A big thanks to Deano for an excellent day.......and night.
I deferred my comments till I had calmed down a bit as things did not go right for me on the day and I had stopped swearing a bit but everything that went wrong was of my own doing or out of my control. Last year, I was apprehensive about the ride whether it would be easy or hard, and found it hard.
This year, I was apprehensive again based on my level of fitness low due to a chest infection that I would struggle more on the bits that where hard last year, especially that hill just after Brough, (Stairway to Hell), but despite it being head wind up it, it was easier than last year. It was the bits that I had forgot about that was hard.
My first problem was, I had forgot to change Garmin mounts on my bike, so my Dakota 20 had to be taped to my bars. But I only had enough tape to do it once and with a possible battery change about 12 hours into the ride, I may have to change batteries. So a visit to a hardware shop in Ilkley was needed. Then rather than backtracking to get back reroute, the Garmin kept crashing. So I asked a woman how to get back onto the road the other side of the river. I do not think she knows the difference between a bike and walking boots, but she gave me directions to a footbridge down a steep climb carrying the bike followed by a hike across a field. And as I walked I saw other riders sail past on the road in the distance, luckily, no one saw me to wave and wonder what I was doing.
Back enroute, at a roundabout to the West of Ilkley, I could have joined the route there. It was also the point where I saw a near miss with a cyclist and a car. A girl, not on the event had just overtook me, she was turning right, indicating right, correct position on the road and I'm just a few yards behind going right to. A car came hurtling past and as the girl started turning, the car turned to the left knocking her arm forward and nearly bringing her down. The car then took the first exit off the roundabout. The inside lane was empty, why had the car not used it to turn left instead of overtaking us. Speaking to the girl, she was a bit shook up with what had happened.
At Litton, puncture, my seventh in seven weeks. Walked a couple of hundred yards so I could eat and fix puncture at same time. Brilliant control. Think I ate to much for that climb shortly after it.
Ribbleshead, heard a loud cracking, thought it was a girls jacket tapping on cars as she walked past them, jacket flapping in the wind. But when I got away from all the hustle in that area, it was my bike making a loud cracking noise, bottom bracket going, only fitted it on Wednesday. Hell, had to coax the bike back to the finish with no undue pressure on the cranks.

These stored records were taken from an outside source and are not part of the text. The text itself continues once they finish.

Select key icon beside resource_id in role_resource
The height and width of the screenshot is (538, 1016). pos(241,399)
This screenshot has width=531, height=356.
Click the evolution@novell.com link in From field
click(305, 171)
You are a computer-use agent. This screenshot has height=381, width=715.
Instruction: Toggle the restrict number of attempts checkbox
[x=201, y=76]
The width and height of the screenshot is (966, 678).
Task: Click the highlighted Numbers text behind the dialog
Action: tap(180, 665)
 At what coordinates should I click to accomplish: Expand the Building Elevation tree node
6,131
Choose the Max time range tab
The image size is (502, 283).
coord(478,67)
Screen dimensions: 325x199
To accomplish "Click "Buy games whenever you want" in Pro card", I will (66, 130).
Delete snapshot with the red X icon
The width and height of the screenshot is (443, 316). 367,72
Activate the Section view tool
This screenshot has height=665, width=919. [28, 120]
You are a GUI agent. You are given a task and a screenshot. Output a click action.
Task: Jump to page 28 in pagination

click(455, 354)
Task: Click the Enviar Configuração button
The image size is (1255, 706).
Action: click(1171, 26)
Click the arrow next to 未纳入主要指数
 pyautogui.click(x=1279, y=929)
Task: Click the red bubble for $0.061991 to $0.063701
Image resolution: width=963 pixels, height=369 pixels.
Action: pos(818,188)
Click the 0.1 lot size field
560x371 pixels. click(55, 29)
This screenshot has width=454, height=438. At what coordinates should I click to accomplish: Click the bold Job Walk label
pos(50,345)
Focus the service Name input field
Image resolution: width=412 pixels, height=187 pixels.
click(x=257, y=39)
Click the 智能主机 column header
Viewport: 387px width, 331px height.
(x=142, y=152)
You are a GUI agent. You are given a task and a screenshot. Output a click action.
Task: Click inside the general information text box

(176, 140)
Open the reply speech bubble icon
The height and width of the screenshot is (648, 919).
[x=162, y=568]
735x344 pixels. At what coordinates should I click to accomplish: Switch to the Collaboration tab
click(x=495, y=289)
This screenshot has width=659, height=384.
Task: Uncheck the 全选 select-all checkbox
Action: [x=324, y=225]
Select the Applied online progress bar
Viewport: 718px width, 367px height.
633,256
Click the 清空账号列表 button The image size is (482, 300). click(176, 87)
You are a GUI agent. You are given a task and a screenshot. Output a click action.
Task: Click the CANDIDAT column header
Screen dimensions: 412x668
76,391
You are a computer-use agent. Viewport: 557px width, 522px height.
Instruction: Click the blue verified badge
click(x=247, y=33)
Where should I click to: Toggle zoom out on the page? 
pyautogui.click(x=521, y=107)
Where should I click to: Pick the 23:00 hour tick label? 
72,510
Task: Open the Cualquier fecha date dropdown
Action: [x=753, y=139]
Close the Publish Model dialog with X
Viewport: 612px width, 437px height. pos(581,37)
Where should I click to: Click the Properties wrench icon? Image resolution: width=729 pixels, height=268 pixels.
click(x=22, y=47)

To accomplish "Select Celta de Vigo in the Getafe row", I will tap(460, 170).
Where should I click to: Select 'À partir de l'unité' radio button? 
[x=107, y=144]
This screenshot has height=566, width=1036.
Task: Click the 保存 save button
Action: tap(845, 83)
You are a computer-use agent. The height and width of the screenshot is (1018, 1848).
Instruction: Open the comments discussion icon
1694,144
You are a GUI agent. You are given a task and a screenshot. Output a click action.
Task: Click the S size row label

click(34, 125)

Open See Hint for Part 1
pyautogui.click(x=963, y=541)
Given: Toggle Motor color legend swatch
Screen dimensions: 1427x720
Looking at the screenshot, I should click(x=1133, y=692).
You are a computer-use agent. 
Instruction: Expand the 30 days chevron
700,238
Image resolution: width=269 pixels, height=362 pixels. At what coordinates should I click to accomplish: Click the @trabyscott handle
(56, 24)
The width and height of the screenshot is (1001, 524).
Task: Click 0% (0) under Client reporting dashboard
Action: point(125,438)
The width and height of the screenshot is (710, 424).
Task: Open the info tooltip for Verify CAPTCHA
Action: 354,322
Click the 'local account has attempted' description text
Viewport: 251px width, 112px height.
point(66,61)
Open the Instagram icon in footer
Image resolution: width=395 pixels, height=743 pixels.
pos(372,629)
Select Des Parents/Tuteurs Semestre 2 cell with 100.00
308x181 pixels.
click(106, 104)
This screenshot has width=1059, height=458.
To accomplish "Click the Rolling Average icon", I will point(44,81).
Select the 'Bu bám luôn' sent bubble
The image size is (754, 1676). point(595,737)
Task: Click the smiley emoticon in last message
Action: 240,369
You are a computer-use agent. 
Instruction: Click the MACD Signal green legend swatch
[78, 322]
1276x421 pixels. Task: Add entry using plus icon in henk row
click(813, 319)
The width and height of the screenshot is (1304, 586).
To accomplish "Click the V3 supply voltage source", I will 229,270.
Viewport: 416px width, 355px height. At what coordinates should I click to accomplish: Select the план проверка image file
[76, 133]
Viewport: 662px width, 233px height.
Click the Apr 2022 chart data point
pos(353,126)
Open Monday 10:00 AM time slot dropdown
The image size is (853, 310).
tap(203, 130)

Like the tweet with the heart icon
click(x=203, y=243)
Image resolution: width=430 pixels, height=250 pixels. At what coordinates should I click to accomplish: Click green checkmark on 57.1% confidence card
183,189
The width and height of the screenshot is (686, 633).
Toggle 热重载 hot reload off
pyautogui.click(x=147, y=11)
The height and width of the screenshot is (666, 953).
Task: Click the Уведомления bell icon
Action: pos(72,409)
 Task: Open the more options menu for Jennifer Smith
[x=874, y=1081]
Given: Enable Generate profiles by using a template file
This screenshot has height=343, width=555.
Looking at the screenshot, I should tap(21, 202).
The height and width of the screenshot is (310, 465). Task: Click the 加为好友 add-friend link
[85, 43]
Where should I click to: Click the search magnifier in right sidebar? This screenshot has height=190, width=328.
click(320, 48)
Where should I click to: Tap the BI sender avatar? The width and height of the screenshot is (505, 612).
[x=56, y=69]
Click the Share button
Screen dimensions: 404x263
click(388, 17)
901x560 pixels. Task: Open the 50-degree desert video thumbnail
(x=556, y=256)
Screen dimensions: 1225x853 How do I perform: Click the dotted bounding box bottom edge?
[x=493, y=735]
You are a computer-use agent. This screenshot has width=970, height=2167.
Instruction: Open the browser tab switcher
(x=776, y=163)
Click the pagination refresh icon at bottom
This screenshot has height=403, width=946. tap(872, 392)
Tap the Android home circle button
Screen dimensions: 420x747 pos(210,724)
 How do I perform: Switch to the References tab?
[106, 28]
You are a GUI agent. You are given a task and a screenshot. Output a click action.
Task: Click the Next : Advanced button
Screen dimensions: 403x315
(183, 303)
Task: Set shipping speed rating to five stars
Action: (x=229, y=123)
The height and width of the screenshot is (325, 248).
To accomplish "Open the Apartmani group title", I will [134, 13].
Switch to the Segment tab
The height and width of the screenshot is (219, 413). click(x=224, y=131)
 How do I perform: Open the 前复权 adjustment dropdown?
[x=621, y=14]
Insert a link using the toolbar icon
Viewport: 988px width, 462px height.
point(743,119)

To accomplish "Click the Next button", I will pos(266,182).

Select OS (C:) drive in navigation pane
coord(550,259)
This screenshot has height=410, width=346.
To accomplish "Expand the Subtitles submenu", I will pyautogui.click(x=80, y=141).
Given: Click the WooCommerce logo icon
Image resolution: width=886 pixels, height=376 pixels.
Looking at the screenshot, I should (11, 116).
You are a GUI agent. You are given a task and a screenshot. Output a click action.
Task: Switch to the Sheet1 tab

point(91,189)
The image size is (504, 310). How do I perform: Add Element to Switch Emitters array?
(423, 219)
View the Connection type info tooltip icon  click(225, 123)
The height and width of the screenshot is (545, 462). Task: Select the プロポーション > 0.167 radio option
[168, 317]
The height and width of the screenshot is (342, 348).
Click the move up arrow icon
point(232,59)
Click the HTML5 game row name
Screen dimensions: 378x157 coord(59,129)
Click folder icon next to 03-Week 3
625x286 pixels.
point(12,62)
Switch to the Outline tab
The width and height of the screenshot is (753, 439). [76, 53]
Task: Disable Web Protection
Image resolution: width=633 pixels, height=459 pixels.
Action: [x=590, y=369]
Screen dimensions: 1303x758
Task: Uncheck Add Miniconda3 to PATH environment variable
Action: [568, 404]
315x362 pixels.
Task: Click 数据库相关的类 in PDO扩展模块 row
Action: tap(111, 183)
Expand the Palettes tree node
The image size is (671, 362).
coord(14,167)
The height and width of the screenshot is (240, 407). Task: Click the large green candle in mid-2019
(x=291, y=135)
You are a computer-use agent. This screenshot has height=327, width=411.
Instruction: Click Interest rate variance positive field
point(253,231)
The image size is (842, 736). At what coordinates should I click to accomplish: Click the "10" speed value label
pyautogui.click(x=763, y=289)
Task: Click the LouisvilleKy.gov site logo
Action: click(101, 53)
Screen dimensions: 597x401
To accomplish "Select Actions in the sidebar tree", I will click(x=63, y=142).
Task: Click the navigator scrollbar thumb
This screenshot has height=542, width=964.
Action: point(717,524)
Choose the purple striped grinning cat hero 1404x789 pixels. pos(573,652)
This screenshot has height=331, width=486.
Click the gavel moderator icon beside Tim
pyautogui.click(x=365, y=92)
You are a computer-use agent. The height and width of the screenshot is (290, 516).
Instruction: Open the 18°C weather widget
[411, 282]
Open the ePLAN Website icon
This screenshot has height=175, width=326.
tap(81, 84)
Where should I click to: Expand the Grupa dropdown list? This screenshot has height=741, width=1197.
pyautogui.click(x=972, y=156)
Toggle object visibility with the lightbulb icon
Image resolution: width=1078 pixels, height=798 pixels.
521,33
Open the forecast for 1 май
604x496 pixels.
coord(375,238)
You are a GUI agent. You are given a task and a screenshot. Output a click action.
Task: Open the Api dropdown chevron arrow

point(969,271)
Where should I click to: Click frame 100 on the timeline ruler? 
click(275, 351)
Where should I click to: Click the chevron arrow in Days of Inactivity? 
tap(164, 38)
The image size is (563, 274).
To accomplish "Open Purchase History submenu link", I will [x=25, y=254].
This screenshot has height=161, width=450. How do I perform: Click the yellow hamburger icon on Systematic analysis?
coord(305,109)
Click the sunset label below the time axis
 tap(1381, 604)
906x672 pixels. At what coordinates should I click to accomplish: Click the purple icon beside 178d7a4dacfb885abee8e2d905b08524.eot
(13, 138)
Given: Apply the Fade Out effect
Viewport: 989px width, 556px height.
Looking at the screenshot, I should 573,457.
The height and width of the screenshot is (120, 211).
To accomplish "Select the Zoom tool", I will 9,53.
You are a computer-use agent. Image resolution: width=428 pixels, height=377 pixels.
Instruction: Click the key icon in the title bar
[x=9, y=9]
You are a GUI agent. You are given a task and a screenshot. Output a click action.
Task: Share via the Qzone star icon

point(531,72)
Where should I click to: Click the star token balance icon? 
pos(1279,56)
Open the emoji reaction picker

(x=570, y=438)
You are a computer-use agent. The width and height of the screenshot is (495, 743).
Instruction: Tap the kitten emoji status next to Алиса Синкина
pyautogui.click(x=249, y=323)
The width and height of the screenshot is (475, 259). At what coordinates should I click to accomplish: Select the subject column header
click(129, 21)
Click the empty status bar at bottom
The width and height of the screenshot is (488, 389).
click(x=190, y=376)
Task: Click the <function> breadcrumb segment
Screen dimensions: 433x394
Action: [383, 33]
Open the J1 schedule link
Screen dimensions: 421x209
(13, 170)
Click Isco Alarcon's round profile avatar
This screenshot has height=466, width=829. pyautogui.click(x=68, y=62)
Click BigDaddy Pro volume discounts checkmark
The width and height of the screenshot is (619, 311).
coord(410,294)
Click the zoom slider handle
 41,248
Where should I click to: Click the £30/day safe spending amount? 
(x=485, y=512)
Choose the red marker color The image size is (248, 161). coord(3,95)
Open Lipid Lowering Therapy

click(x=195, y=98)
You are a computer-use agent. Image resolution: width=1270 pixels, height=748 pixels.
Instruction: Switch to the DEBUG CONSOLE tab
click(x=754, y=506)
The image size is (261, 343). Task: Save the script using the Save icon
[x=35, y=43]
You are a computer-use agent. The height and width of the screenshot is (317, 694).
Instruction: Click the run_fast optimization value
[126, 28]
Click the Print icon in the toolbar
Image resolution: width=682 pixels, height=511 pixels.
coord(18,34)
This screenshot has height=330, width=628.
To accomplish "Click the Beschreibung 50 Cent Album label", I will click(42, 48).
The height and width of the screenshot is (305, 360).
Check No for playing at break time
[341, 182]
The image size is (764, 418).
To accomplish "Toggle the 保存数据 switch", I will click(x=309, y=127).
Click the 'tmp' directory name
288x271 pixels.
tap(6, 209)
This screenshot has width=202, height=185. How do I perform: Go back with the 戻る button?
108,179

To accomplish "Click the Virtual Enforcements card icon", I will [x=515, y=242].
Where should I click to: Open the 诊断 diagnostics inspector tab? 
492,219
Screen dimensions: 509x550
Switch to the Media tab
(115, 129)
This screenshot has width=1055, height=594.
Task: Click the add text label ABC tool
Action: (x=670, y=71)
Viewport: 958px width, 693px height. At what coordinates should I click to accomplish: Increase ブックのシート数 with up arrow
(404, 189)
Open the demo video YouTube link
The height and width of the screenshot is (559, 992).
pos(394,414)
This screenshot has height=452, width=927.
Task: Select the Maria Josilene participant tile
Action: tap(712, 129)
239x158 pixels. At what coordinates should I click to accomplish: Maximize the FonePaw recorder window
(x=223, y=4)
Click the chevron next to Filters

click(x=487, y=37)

Chaos on the new road at Scotch corner, been meaning to disable "remain on road" for years so with a lot of guesswork got onto where I wanted to be whilst the Garmin tracked down the A1 and other roads.
Rained climbing out of Brough, perfect, kept me cool, but then froze on the descent due to the windchill.
On Monday, stripped the bottom bracket down and rebuilt it. Bike still cracking. Checked the rear hub and cassette for tighteness, still cracking. Rechecked it again, discovered the rim had cracked in a few places and also suspected the hub was not right. Change of wheel, everything sorted.
When I was driving home, Bristle put Gromitt into his place and told him that he is not replacing him on rides. Incidenttaly, our lass loves Gromitt, so Bristle said, "he's yours then" so it was a happy ending.
Will I be back next year? Well I cannot recall saying never again and cannot think of anything better to do.
And to round the things off, a very big thanks to Mike and family and all the helpers without such a "premier" event could not take place.